While stroke is the third leading cause of death in the United States, it is the leading cause of long-term disability in the American population. In the last decade, the majority of research efforts were directed toward treatment of acute stroke: re-establishing perfusion of the affected areas and minimizing neuronal damage. With the advance of acute stroke treatment, the issues of functional restoration and post-stroke rehabilitation have become increasingly important. Post-stroke rehabilitation is a significant component of stroke treatment in the clinic. Nonetheless, most rehabilitation practices are empirical and rely on behavioral approaches.
Recent advances in studies of post-stroke brain repair have revealed the complexity of the processes initiated by this kind of lesions in the brain. These processes include molecular, cellular, and systems mechanisms that take place in peri-lesional, as well as remote brain areas (Kreisel et al 2006 Cerebrovascular disorder).

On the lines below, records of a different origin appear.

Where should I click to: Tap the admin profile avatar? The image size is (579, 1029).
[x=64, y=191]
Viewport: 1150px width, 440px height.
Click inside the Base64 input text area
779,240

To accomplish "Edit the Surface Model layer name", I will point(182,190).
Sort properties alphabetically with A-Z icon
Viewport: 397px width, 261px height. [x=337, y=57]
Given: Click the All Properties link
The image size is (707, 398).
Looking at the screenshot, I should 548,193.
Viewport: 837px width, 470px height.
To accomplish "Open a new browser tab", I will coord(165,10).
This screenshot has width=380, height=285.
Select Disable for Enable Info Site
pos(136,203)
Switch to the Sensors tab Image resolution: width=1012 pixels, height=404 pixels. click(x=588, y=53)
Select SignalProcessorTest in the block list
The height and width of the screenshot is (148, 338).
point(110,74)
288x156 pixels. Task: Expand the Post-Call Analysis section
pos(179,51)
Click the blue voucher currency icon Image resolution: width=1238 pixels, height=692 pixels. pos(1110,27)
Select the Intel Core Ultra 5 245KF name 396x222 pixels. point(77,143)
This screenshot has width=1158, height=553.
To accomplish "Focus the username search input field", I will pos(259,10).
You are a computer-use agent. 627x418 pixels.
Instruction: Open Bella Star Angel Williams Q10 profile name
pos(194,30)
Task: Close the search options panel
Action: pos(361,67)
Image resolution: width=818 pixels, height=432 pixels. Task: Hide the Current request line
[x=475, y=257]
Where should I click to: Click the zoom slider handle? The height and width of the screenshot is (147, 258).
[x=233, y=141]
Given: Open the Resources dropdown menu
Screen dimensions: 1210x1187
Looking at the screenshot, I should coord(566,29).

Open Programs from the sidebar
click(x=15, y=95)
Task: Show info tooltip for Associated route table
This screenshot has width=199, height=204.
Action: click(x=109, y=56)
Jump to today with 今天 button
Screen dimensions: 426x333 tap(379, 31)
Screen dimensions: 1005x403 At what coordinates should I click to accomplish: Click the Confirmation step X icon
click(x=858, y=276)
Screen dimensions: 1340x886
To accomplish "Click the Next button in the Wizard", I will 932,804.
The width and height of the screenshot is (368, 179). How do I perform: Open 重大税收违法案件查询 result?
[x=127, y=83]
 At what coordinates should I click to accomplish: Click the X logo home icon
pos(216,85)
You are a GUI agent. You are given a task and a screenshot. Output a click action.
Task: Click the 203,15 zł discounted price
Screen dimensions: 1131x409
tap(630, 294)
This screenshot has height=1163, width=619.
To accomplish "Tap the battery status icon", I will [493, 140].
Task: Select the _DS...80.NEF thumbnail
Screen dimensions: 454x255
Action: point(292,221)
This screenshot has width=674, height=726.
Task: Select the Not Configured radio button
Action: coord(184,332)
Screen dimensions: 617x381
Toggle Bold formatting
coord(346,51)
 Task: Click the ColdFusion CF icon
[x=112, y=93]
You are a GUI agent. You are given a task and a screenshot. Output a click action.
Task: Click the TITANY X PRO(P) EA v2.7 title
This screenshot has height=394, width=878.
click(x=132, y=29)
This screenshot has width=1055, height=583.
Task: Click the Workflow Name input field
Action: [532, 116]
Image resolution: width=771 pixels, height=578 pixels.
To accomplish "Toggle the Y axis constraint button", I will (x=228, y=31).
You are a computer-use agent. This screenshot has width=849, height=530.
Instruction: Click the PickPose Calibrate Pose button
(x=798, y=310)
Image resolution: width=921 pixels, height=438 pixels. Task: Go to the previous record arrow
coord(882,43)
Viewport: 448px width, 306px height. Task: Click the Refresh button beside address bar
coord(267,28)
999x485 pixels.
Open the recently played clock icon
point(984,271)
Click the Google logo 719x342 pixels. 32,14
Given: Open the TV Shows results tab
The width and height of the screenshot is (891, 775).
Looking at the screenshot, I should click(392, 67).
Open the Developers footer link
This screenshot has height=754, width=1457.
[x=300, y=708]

It is well-established that stroke increases neurogenesis. Neural stem cells originating in subventricular and subgranular zones begin to migrate to the injury site after stroke, where they are able to mature into newly-generated neurons (Kalluri and Demsey 2008, Neurosurg Focus, Kadam et al 2008 Brain Res). Thus, the brain has some mechanisms of self-repair. However, there remains a need to enhance the brain recovery mechanisms leading to an improved functional recovery after stroke.